Multiple victims of predominantly Pakistani-Muslim child rape grooming gangs in Rotherham have claimed that they were also sexually abused and exploited by local police, some of whom also engaged in efforts to cover up for the grooming gangs.
Five female victims of the infamous grooming gangs in Rotherham have said that they were simultaneously being victimised by the very police who were supposed to protect them. The alleged abuses by the police are said to have occurred in the mid-1990s and the early 2000s against young girls, the BBC reports.
One such victim, whose name has been withheld, alleged that she was systematically sexually abused by hundreds of grooming gang members from the time she was just 11 years old in 1997. In a report to the police, she alleged that Police Constable Hassan Ali and another unnamed officer of the South Yorkshire Police also raped her in the back of a police car.
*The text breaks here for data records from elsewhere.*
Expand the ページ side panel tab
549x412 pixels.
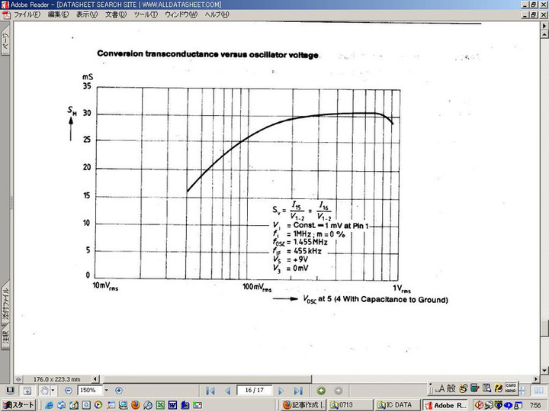point(5,42)
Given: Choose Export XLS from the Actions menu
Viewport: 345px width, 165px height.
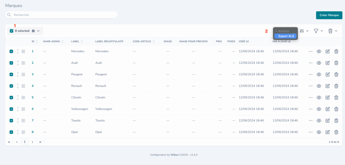Looking at the screenshot, I should pyautogui.click(x=286, y=36).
“The first time, he literally said: ‘You do it for the other officer. So you’re gonna do it for me,’” she said of her rape by Ali, who died as a result of a car crash in 2015 and thus avoided prosecution.
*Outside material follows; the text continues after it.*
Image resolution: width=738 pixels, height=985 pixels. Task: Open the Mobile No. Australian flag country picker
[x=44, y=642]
She described how the police officer would call on grooming gang members to threaten her if she refused his demands for sex, saying: “I would rather be raped once, or give one man oral sex, than to be taken somewhere where I know it’d be 15… 20 guys one after another. That was just easier.”
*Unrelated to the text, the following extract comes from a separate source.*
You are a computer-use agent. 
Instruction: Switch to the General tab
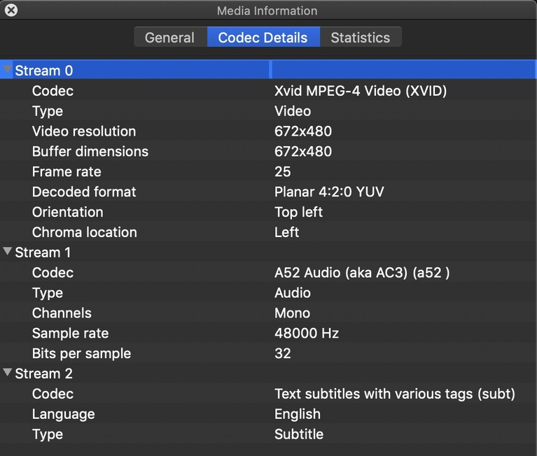pos(169,38)
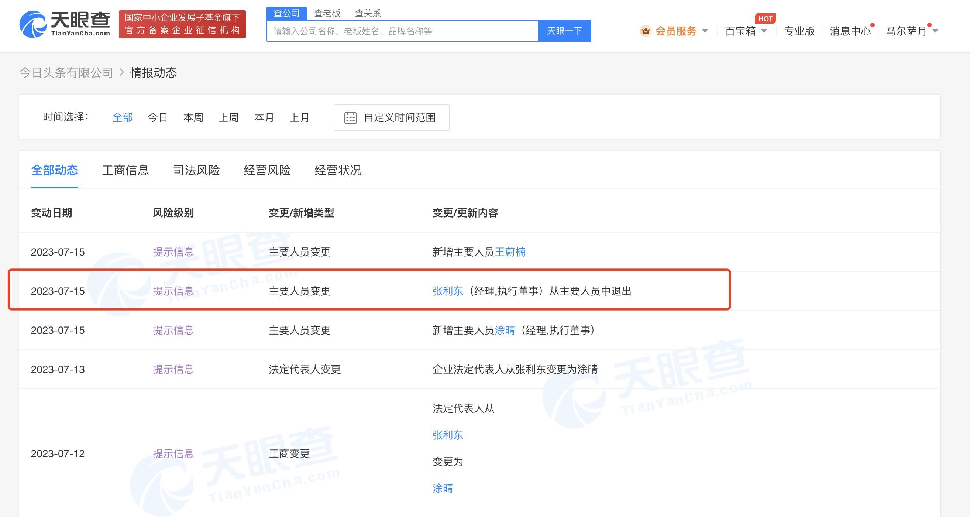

After becoming pregnant and being forced to have an illegal abortion, she said that social services and the police contacted her. However, she said that she felt “destroyed” after seeing that one of the officers sent to investigate her case was one of her abusers. She claimed that he later ripped up her statement to the police in front of her and that no further action was ever taken.
PC Ali died by being hit by a car on the very same day he had been placed on restricted duties due to an investigation into misconduct relating to the abuse scandal, and consequently was never arrested. Three other former officers were arrested last year on suspicion of rape and police misconduct. However, none have been charged so far.
The allegations have thrown into question the ongoing investigation into police involvement in the Rotherham grooming scandal, given that it is being led by the very same South Yorkshire Police (SYP) force which has been accused of having officers who engaged in sexual exploitation of victims.
The SYP investigation is being conducted under the Independent Office of Police Conduct (IOPC) police watchdog, which previously conducted a £6 million, eight-year inquiry into the Rotherham grooming gang scandal. At the conclusion of the investigation, no police officers were fired, prosecuted, or otherwise meaningfully punished.
Professor Alexis Jay, whose landmark report estimated that 1,400 children were sexually exploited in Rotherham by mostly Pakistani Muslim men between 1997 and 2013, said that the revelations about police involvement in the grooming gangs should disqualify the South Yorkshire Police from leading the investigation, given the likely conflicts of interest.
Saying that she was “shocked” that the SYP was investigating itself, Prof Jay argued that it should either be conducted by another police force or His Majesty’s Inspectorate of Constabulary and Fire and Rescue Services (HMICFRS), which often conducts performance assessments of police forces.
“In far too many cases, the priority for the institution, of whatever kind, is to protect their reputation rather than prioritising the welfare of children and the devastating effect that sexual abuse can have,” she said.
David Greenwood of Switalskis Solicitors, which collected the victim testimony concerning police abuse and which plans to bring a suit against the South Yorkshire Police, added that he does not have faith in the SYP not to have officers who are “burying evidence or just not finding evidence deliberately,” given their connections to the accused.